Les critiques à l’encontre du PIB pointent le fait que ce dernier n’intègre pas les activités domestiques ou le bénévolat et que d’autres activités, prises en compte dans le calcul, réchauffent le climat, brûlent les richesses naturelles et dilapident notre « capital nature ». L’observation des statistiques du STATEC entre 1996 et 2017 montre un PIB réel (en variation annuelle) très irrégulier, avec la bulle (+8%) de 1999, le crash financier de 2008, la récession qui suit (-4%), la crise grecque de 2012 puis une certaine reprise. Le PIB à prix courants de 2005 à 2015 accuse une progression de 72%, mais le PIB par habitant n’affiche que 6% d’augmentation ! Le gap fait apparaître un problème de compétitivité, dès lors que les revenus des habitants n’augmentent pas à la mesure du PIB (pour mémoire, on constate dans tous les pays OCDE un effondrement de la productivité). Ce constat s’aggrave lorsqu’on considère le revenu national brut par habitant (RNN), reprenant les revenus nets d’amortissement, consommés sur le territoire. Le RNN s’accroît de 4% sur la même période ! La différence de 52% entre le PIB par habitant (88.000€) et le RNN par habitant (48.000€) en 2015, fait réfléchir sur les mesures mises en œuvre pour retenir la consommation au Luxembourg ! Comment garder l’argent au Luxembourg ? Ou bien, convient-il plutôt de raisonner en termes de « Régions » ? Ce regard sur la croissance invite à la recherche d’instruments de mesure alternatifs.Des rapports de l’OCDE et les rapports de Joseph Stiglitz et Angus Deaton, tous deux récompensés d’un prix Nobel, traitent de la notion de croissance « qualitative ». Serge Allegrezza propose de juxtaposer trois indicateurs observés par le STATEC depuis la crise, qui montrent que, malgré la reprise économique, le pouvoir d’achat recule et l’inégalité augmente, pendant que les émissions de CO2 baissent. La courbe de l’inégalité, soit le revenu des 10% de ménages les plus aisés opposé au revenu des 10% de ménages les moins aisés, indique un accroissement de près de 15% entre 2005 et 2014. Durant la même période, le revenu médian à prix constants (50% des personnes gagnent plus et 50% des personnes gagnent moins) montre une stagnation !

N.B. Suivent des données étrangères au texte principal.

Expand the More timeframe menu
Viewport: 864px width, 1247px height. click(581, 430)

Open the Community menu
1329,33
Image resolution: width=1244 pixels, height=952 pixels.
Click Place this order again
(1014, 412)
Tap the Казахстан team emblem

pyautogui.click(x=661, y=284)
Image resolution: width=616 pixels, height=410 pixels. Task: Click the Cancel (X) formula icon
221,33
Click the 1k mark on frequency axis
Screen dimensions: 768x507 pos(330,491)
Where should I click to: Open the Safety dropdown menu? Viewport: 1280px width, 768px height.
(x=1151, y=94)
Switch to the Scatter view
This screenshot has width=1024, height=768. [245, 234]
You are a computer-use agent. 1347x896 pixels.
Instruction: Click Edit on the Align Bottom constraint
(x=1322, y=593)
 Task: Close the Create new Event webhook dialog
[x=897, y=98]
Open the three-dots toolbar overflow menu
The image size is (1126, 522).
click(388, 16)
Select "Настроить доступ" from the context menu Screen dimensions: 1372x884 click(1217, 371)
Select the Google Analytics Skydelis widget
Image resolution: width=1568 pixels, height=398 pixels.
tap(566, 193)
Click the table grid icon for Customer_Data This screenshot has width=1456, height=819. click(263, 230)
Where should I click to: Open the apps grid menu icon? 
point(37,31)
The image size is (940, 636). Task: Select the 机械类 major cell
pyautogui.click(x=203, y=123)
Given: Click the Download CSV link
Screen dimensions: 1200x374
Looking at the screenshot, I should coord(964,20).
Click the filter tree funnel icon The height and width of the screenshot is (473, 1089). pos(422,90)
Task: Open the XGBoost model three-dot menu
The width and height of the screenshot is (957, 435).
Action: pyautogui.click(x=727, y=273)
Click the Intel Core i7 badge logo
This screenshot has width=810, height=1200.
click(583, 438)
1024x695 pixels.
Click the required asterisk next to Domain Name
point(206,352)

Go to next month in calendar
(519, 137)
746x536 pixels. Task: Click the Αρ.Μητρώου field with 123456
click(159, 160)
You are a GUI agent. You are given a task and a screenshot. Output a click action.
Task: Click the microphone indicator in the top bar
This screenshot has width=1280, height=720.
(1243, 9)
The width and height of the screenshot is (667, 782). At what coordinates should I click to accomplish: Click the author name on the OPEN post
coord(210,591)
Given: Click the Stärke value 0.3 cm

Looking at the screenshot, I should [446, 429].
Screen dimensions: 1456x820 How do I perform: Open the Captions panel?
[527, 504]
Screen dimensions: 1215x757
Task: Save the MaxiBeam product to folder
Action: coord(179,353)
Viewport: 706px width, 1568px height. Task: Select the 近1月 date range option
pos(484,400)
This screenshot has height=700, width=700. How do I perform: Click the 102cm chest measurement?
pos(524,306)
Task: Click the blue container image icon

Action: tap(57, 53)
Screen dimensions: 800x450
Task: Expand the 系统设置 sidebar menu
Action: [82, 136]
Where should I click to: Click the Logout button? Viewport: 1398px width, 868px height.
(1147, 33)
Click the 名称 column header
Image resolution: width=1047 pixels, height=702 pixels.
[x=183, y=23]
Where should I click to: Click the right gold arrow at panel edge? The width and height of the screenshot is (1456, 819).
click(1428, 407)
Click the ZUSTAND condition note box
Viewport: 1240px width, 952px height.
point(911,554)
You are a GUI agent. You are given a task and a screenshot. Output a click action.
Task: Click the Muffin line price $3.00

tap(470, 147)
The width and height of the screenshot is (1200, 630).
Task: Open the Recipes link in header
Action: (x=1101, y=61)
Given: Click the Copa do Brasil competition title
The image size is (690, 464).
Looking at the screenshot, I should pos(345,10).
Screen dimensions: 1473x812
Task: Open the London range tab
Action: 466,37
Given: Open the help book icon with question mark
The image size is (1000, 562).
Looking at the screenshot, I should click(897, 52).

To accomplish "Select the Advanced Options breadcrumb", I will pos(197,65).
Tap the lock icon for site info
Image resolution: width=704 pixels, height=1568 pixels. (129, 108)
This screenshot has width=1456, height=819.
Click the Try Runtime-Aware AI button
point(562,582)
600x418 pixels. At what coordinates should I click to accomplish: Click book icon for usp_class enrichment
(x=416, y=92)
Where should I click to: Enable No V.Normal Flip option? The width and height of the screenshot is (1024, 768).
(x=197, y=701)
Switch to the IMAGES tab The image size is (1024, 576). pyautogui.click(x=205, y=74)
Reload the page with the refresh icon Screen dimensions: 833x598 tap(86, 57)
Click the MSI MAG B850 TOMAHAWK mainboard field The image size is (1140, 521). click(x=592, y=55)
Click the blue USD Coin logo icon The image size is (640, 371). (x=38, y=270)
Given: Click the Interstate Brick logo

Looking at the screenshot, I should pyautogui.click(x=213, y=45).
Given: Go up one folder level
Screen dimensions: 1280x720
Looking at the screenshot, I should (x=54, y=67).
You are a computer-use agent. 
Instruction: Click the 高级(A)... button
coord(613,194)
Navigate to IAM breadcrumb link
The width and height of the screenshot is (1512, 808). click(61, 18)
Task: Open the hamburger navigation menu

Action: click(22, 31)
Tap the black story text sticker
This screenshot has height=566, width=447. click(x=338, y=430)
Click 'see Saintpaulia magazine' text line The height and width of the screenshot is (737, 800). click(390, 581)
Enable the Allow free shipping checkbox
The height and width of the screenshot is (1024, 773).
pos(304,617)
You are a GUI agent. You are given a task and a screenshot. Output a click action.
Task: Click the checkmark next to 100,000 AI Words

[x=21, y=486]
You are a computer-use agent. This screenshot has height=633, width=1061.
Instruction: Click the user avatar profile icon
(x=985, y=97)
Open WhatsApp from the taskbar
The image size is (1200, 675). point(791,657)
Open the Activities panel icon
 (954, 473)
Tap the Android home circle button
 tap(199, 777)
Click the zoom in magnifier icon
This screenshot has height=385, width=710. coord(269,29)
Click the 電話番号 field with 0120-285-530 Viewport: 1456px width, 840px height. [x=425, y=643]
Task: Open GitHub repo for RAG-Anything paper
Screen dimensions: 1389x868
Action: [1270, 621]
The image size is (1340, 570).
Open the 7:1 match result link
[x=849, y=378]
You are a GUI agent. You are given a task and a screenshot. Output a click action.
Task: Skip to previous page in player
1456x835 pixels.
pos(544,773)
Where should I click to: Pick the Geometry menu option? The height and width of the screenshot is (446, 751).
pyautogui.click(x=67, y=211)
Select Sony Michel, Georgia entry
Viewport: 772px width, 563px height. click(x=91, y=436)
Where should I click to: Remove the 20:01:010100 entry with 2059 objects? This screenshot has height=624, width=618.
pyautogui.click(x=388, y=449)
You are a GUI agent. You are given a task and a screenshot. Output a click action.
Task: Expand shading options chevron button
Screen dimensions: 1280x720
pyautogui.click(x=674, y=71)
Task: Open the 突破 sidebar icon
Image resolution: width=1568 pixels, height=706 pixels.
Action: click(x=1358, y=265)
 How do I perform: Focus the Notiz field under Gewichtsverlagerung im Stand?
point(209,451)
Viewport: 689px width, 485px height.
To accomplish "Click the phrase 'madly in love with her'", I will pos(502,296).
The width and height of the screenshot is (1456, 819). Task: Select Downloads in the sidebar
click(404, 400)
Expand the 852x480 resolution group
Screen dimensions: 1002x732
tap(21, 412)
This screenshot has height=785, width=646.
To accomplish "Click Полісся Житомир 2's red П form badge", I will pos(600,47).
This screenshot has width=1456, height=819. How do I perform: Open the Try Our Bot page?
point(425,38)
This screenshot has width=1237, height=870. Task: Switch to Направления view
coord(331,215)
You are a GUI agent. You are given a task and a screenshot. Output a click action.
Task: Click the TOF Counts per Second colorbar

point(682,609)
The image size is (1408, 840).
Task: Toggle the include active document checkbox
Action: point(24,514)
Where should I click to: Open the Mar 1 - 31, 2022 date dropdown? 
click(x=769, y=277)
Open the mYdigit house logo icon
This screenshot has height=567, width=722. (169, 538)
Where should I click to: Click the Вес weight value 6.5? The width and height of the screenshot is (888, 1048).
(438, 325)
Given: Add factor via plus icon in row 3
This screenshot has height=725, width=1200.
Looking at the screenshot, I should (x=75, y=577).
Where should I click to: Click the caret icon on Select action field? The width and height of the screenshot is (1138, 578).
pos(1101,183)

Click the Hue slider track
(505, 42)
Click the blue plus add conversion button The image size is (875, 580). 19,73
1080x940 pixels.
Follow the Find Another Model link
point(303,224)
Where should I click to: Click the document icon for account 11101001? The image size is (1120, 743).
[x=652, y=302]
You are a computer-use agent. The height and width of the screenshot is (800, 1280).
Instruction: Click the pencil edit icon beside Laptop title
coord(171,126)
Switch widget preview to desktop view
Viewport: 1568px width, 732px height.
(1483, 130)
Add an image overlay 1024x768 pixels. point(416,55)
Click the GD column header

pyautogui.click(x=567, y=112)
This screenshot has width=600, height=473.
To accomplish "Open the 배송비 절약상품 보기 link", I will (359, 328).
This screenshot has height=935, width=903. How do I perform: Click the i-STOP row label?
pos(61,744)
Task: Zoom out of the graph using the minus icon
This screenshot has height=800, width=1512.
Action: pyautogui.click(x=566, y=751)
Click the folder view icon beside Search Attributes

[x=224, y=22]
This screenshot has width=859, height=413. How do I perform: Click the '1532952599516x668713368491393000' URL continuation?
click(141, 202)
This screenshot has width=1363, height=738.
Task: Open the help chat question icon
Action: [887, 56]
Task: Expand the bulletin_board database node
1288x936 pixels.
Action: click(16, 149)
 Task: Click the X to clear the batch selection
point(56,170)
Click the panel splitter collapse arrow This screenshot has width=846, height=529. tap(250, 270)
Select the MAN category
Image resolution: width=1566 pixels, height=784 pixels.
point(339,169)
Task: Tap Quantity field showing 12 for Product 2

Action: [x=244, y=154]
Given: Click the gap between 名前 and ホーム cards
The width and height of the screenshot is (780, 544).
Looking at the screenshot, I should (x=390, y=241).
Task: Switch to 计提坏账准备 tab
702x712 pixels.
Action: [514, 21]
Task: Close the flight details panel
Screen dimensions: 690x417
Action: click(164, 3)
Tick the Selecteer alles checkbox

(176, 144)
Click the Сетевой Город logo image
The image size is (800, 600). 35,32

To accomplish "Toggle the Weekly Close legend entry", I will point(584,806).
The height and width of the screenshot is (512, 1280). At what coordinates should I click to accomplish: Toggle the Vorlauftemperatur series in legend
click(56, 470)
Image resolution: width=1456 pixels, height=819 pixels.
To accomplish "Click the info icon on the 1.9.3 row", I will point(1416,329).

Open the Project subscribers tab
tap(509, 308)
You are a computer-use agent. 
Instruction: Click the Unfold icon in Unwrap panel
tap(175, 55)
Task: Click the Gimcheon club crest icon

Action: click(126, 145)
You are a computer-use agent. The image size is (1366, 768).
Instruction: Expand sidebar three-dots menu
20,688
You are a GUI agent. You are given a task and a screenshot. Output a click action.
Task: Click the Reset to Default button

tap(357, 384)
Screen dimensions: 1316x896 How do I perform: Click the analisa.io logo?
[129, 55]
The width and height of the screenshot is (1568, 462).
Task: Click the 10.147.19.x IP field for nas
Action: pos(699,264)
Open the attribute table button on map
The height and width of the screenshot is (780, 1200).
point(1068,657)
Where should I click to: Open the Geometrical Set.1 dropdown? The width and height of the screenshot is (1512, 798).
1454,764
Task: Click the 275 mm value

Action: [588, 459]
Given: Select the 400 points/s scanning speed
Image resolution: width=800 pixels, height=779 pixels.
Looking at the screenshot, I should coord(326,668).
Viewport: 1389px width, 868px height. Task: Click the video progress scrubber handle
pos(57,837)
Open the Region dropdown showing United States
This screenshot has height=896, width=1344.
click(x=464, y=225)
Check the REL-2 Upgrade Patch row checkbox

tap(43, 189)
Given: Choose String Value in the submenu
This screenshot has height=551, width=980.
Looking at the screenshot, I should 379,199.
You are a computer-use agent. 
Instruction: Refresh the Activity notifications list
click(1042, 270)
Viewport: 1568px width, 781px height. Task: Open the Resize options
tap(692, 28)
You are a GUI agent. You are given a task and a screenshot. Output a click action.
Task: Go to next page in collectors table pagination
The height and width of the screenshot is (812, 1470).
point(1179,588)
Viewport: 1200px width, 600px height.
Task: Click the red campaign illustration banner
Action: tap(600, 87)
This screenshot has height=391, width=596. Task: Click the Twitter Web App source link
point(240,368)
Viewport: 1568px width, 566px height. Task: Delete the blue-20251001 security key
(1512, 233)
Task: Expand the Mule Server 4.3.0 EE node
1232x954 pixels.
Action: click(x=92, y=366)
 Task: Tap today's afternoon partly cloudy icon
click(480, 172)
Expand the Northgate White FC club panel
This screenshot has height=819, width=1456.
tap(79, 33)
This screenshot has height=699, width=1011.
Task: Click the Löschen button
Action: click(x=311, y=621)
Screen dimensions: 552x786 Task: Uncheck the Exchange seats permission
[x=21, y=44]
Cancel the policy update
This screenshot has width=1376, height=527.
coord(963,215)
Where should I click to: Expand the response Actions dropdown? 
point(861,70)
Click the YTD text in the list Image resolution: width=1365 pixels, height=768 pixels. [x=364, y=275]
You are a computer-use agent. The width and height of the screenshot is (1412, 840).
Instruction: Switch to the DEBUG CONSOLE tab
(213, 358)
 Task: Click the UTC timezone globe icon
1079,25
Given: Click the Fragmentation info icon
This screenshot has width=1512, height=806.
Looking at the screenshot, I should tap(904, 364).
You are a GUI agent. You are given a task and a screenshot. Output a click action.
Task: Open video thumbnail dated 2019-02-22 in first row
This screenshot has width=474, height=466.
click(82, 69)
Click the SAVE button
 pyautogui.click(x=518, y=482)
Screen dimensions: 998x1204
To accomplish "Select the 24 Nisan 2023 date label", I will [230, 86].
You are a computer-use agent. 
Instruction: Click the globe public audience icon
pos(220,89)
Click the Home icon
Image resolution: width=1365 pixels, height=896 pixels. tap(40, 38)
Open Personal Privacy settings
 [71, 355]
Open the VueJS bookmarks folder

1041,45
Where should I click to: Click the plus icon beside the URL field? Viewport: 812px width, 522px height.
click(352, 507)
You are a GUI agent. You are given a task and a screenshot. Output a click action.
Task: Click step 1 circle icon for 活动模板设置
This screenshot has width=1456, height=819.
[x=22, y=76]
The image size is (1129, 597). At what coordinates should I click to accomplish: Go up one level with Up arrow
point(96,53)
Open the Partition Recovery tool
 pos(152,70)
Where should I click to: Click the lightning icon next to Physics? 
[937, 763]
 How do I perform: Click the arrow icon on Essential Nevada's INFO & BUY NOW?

Le Conseil économique et social de Luxembourg (CES) et le Conseil supérieur pour un développement durable au Luxembourg (CSDD) ont élaboré avec des partenaires de la société civile un tableau de bord qui reprend 62 indicateurs : revenus et patrimoine, inégalités, conditions de logement, emploi féminin, écarts de salaire, sentiment de sécurité ou de discrimination, qualité de l’air et de l’environnement, taux de suicide, dépendance aux médicaments etc… Un graphique du CES associant le PIB à la fortune (Wealth Index) montre que les deux courbes sont loin de se rejoindre. Contrairement aux pays de l’Est européen, où la croissance est perçue comme une promesse de vie meilleure avec un effet positif sur le bien-être, le dernier graphique illustrant la croissance du bonheur, confirme que la « satisfaction » reste un ressenti plutôt qu’une valeur, et que l’augmentation du PIB n’influe paradoxalement pas sur le bonheur. Alors, l’argent fait-il vraiment le bonheur ? Il y contribue, à condition d’être riche, éduqué et connecté socialement. Mais en conclusion, la croissance n’impacte pas notre bien-être au Luxembourg !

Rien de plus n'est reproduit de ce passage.